Garrelts Glass

Scott Garrelts Glass is filled with spiraling and twisting patterns, seascape images and bursts of intense color. His collection of art glass bowls, vases, paperweights and sculpture incorporates the use of a classic glass technique - cane working. 

At Gerralts Glass, cane working, a thousand year old craft, involves creating thin rods of glass which are then used in patterns, sometimes weaving them in and out of each other as they flow through the glass. You will recognize these as twist and spiral designs in Scott's work.

Also featured prominently in Gerralts Glass is the uses of murrini. These are also glass canes but typically thicker and cut into cross sections. Murrini, in Italian, means colored patterns or images in glass. It's like a glass mosaic, fusing together many layers of glass.  Flower-like images created from murrini are called "millefiori"- thousand flowers. Scot's seascape glass glass art abound with many colorful murrini depicting under water plant life.

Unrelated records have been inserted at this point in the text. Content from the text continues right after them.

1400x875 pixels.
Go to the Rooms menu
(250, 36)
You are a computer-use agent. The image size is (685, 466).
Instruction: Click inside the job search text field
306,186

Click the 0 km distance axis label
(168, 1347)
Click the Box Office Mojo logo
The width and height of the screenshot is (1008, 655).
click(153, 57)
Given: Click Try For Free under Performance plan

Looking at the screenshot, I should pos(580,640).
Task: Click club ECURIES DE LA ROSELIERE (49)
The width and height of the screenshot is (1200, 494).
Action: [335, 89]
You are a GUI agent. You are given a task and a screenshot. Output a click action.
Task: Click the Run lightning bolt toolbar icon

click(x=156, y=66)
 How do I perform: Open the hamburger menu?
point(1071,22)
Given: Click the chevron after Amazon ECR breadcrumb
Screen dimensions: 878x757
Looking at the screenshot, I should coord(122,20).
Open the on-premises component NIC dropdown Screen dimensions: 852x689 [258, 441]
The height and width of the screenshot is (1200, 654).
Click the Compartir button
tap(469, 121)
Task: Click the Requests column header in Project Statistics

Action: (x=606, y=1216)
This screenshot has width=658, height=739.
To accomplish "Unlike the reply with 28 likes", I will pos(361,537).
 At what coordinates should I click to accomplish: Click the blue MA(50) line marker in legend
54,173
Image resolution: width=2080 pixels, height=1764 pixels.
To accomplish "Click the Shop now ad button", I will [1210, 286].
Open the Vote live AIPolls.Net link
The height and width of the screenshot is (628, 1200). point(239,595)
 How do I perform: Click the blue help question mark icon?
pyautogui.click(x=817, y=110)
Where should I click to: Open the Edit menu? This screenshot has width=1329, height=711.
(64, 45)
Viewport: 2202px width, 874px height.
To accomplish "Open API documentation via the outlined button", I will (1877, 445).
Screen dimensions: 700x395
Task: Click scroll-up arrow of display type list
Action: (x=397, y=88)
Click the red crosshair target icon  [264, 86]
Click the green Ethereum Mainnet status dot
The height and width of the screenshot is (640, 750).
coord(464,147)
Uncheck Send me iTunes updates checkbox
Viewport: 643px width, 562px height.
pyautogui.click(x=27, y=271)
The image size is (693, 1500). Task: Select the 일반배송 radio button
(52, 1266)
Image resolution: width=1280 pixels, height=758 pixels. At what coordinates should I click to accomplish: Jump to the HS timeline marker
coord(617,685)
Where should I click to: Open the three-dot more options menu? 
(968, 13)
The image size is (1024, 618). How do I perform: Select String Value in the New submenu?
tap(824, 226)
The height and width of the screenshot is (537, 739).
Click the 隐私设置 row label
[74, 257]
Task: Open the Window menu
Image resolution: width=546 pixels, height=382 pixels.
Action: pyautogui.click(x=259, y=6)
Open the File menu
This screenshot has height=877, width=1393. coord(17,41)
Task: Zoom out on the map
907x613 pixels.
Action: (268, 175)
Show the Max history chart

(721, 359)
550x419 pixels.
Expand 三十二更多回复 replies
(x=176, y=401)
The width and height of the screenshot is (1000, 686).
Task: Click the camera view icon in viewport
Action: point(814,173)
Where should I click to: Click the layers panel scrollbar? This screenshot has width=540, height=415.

I started working with glass in 2006. I enjoy making many different forms from glass, including bowls, vases, and other vessels as well as imaginative and some more realistic sculptures.

A thousand year old technique, known as caneworking, is one of my favorite styles to work in. It involves creating, and then arranging thin rods of colored glass. Sometimes in patterns, and many times weaving in and out of each other while flowing through the piece of glass. There are millions of different ways to use cane. Going hand in hand with cane is murrine, which is pulled similar to cane but typically left thicker in diameter and then cut into cross sections.

Through the use of brilliant, highly saturated color and smooth, sensuous shapes, Garrelts Glass offers contemporary beauty grounded with classic technique.

"I make all my clear glass from scratch. I also try to use intense amounts and variations in color. Many colors I make from raw materials. The main ingredient is sand, followed by soda ash and lime. By creating my own colors I’m able to come up with some colors that may not be available to the rest of the glass world.

When I’m shaping the glass, it is intense. Everything has to happen at just the right time, like a well choreographed dance. There is no stopping to go freshen up my coffee. Once I start a piece at 2000 degrees, it has to stay above 1000 degrees the entire time I work it or It will crack. It can be a fine line to walk. Too much heat or too little at the wrong time can mean failure.

With my glass I hope to simply bring pleasure and enhance ones surroundings, though many pieces are functional as well."